The Bishop and the Butterfly: Murder, Politics, and the End of the Jazz Age
    DF's picture

    Makin' the Sausage: Say That Five Times, Fast

    I don't think that many people would be all that shocked or alarmed if I were to write that politics can be downright silly at times.  Even so, creative legislators continue to come up new tactics that seem to defy all logic.

    Now, obstruction is not a new tactic.  It's an oldie, but a goodie and a reliable stand-by for the minority party.  So, as the House Energy and Commerce Committee is working on Waxman-Markey, or the American Clean Energy and Security Act, it's not surprising that we might see some obstruction originating from the other side of the aisle.  Enter Rep. Joe Barton (R-TX), the ranking Republican on the committee.

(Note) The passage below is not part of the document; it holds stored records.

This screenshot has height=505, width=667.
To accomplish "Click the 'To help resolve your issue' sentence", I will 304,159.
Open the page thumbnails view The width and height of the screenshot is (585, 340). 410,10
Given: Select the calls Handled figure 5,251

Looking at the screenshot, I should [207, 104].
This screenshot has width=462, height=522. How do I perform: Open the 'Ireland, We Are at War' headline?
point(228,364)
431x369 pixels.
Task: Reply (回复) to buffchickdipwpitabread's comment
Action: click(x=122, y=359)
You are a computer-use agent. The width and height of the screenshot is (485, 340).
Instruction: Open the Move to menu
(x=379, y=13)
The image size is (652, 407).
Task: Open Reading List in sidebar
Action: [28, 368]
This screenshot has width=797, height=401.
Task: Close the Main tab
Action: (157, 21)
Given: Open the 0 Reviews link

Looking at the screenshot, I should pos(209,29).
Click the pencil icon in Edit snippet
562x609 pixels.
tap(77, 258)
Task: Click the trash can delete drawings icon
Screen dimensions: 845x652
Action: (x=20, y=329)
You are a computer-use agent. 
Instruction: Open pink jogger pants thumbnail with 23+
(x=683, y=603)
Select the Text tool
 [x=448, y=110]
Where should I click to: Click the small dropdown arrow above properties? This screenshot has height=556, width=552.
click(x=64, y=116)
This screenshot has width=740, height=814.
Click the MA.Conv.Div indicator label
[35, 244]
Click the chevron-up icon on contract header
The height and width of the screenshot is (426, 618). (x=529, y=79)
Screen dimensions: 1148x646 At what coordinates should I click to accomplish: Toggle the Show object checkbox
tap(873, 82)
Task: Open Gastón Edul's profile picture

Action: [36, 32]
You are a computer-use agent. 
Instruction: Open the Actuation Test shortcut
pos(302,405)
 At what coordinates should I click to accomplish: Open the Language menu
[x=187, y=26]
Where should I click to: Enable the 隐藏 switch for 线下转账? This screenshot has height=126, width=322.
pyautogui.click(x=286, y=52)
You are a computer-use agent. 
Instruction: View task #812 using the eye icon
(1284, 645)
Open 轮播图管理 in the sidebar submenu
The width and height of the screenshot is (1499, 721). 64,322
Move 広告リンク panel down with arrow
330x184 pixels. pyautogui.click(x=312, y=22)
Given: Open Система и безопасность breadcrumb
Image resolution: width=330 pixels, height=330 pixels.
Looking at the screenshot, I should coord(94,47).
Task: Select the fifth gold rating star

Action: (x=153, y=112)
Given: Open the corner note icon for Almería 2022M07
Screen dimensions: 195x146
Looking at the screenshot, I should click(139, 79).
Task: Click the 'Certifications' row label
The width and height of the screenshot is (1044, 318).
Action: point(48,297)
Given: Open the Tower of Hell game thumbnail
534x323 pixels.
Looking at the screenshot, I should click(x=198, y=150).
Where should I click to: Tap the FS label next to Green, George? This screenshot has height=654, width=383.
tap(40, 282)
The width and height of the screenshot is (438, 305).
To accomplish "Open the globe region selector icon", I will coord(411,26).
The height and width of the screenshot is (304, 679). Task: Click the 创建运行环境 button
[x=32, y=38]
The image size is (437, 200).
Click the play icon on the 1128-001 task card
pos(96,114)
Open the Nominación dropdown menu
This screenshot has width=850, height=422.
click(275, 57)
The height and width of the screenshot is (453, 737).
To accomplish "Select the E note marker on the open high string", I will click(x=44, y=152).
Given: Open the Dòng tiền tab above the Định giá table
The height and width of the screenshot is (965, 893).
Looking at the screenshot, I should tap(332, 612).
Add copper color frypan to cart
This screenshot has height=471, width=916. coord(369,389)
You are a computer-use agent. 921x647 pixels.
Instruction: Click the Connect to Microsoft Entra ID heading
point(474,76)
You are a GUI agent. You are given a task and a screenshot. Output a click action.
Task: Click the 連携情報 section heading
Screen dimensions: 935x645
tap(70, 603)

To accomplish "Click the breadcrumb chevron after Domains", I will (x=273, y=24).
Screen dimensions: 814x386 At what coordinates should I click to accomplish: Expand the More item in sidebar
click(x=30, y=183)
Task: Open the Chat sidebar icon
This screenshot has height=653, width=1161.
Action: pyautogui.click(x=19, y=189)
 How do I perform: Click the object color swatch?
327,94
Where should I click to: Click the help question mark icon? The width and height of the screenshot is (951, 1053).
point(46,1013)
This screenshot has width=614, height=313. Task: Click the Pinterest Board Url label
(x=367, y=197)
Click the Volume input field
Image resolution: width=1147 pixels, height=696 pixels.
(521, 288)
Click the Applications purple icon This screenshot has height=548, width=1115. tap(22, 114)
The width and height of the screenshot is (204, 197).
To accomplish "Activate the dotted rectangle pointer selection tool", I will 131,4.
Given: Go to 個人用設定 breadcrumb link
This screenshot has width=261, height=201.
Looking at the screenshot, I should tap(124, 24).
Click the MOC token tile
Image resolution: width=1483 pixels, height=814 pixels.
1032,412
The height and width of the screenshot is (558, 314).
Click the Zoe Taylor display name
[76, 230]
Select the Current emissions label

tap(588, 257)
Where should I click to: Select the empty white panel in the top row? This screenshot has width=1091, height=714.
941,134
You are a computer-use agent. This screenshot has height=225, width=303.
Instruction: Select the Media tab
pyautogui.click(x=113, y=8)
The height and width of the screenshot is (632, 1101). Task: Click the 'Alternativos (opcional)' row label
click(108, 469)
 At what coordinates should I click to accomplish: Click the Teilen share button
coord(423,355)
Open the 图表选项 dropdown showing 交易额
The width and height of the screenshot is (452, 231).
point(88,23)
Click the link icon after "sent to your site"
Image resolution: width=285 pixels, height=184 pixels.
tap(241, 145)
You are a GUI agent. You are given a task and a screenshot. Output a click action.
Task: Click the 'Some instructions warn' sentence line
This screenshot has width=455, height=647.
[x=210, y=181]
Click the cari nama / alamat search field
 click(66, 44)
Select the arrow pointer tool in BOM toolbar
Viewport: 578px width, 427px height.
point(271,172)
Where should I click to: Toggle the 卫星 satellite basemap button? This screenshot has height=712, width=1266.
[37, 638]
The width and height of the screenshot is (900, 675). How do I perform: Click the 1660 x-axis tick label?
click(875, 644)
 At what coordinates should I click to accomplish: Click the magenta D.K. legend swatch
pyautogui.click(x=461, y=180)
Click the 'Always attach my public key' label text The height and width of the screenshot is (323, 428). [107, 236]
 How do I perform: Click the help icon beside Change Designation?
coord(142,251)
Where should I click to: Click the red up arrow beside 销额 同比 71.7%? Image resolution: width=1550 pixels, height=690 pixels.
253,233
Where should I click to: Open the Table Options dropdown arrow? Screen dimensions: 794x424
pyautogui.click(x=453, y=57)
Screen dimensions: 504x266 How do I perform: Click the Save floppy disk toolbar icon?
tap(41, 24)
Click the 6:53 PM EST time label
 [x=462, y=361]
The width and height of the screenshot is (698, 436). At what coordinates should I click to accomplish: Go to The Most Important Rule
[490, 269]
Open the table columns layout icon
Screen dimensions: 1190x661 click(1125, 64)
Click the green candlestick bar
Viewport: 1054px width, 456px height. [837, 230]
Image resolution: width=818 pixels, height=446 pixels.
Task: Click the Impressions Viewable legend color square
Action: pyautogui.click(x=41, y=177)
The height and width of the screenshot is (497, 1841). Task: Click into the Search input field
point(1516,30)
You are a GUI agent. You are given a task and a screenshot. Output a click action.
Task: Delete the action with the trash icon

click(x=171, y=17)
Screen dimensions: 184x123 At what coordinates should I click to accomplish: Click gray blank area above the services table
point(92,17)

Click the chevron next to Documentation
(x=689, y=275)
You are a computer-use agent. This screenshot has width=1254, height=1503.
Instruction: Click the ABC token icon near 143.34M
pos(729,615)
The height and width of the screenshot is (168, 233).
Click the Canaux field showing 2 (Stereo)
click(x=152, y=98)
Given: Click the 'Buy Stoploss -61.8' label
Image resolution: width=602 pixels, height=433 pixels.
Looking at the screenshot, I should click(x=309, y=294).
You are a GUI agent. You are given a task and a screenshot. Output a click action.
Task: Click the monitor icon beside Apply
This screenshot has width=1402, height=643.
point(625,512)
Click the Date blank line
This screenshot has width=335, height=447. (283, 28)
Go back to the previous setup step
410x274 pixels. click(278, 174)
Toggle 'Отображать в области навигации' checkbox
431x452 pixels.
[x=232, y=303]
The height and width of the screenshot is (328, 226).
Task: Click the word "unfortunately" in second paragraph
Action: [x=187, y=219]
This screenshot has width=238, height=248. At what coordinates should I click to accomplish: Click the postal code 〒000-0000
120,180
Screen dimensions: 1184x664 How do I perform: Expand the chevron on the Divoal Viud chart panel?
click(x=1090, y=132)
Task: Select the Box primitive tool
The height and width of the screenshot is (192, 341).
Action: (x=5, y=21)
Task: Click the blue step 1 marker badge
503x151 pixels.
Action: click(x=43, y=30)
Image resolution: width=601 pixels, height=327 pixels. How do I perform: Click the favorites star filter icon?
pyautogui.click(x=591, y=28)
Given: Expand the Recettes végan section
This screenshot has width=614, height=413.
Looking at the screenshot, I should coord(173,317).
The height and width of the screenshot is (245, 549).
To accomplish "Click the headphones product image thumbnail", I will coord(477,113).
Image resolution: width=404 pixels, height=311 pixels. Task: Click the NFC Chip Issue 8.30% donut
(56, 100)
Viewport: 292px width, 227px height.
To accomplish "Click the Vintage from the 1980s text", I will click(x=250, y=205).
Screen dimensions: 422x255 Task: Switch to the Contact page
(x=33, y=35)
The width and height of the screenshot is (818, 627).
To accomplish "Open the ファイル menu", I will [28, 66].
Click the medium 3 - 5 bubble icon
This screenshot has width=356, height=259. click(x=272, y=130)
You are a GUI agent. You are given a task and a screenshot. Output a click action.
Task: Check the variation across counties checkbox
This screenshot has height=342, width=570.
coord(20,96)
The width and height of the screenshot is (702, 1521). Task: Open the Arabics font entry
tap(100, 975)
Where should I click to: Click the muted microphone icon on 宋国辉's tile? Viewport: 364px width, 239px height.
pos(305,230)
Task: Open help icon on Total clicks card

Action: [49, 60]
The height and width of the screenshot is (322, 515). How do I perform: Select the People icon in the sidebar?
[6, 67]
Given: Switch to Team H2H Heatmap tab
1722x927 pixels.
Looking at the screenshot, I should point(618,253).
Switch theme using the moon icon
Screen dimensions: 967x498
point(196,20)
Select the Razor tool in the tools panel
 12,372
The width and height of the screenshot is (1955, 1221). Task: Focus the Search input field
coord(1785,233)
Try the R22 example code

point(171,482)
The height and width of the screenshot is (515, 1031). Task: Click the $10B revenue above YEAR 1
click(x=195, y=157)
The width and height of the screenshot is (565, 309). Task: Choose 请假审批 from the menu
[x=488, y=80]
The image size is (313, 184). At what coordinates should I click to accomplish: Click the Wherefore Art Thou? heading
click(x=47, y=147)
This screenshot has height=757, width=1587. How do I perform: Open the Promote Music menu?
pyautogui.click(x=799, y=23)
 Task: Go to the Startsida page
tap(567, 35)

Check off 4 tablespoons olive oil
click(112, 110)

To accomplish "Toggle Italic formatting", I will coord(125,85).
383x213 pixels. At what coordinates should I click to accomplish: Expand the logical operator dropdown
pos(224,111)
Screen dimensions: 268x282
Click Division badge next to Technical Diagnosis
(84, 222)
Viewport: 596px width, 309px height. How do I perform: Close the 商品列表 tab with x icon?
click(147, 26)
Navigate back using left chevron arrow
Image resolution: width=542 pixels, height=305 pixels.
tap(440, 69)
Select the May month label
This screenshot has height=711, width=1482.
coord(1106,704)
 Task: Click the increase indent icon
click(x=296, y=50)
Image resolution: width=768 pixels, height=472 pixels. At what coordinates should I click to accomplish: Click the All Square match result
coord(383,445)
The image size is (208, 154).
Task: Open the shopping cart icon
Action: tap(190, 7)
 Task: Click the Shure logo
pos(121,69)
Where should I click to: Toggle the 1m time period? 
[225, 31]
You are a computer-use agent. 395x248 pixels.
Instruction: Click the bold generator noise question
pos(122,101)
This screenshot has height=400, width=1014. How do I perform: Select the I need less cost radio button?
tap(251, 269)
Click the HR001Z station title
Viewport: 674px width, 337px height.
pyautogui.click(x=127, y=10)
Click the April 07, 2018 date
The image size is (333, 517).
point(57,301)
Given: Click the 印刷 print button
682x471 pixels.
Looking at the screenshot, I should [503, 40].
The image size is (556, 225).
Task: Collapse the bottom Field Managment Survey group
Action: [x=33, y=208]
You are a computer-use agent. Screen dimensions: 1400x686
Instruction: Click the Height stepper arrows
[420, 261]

    Mr. Barton is not a big fan of science.  He has continuously displayed a disdain for science, or "so-called scientific facts" as he said just before Al Gore's testimony in 2007, especially climate science.  Here he is recently "nailing" Sec. of Energy Stephen Chu:

    Dr. Stephen Chu is a Nobel prize winning physicist.  Prior to his current appointment, he was a professor at UC Berkeley and the director of the Lawrence Berkeley Lab.  We're incredibly lucky to have someone so well versed in contemporary scientific understanding to inform our policy at the national level (thank you, Barack!).  I assure you that the uncomfortable chuckle that escaped from Mr. Chu just prior to answering Mr. Barton's question was not the result of being stumped by it.  If I had to guess, it was probably more along the lines of, "Ha, wow, I have to explain high school geology to a member of Congress."

    But I digress.

    It should come as no great surprise then that Mr. Barton is doing what he can to prevent Waxman-Markey from progressing through committee to an inevitable vote on the floor of the House.  To that end, he was prepared to force a reading of the now 946 page bill under committee rules.  To counter this tactic, Waxman had apparently retained the services of a clerk with a gift for speed reading (you know, like the guys who read the fine print at break-neck speeds during the last 3 seconds of a radio ad).  Barton was apparently prepared to capitulate, but decided to ask for a reading of an amendment so that the young man's skills wouldn't go to waste.  Here's the video:

    You want a reading?  We'll give you a reading.  And you'll still be home in time for supper.

    Oh, Congress!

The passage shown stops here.